The Naming of Things at Castlefield Gallery in Manchester
Creative TouristIf to name something is to attempt some ownership over it – some fixity or hold – to pinpoint some integral meaning or to assert a structure for experience – then it is destined to slip and miss, since the associated meaning of words is never identical between any two people.
Curated by Bryony Dawson, The Naming of Things at Castlefield Gallery in Manchester explores the unfixed and mutable potential of language. Unhooked from the task to convey truth or objectivity, this slippery unreliability can instead be viewed as a generous invitation for fluid, speculative and plural perspectives. It includes works by Sriwhana Spong, Charlie Godet Thomas, Jeanne Constantin, Sarah Tripp, Jessica Higgins, Lydia Davies, and Bryony Dawson
The media of painting, sculpture, moving image and sound have a materiality, a tactile or spatial presence that language can only simulate. However, in this exhibition, it is precisely this immateriality that gives language the freedom to expand and mutate in virtual space – to construct imaginary architectures, give voices to intangible phenomena, and to inhabit multiple viewpoints at once.

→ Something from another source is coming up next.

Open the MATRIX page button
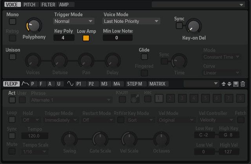[158, 84]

The selected artists use writing as a central tool within film, sculpture and sound works to explore topics including quantum physics, psychological space, and everyday encounters.
The exhibition welcomes the tensions between fixed identity and subjectivity as a way to interrogate the structures that name our experience. It invites inquiry into methods of knowledge production that are not reliant on fixed categories or objective structures. Instead, ‘knowledge’ might be conceived as a complex, woven and mutable network incorporating both acceptance of and resistance to these categories and structures that name us: a continuously shifting process of rethinking, rearranging, re-naming.
The Naming of Things was selected from proposals submitted by Castlefield Gallery Associates by guest selector, artist Ryan Gander OBE and Curator & Deputy Director, Matthew Pendergast.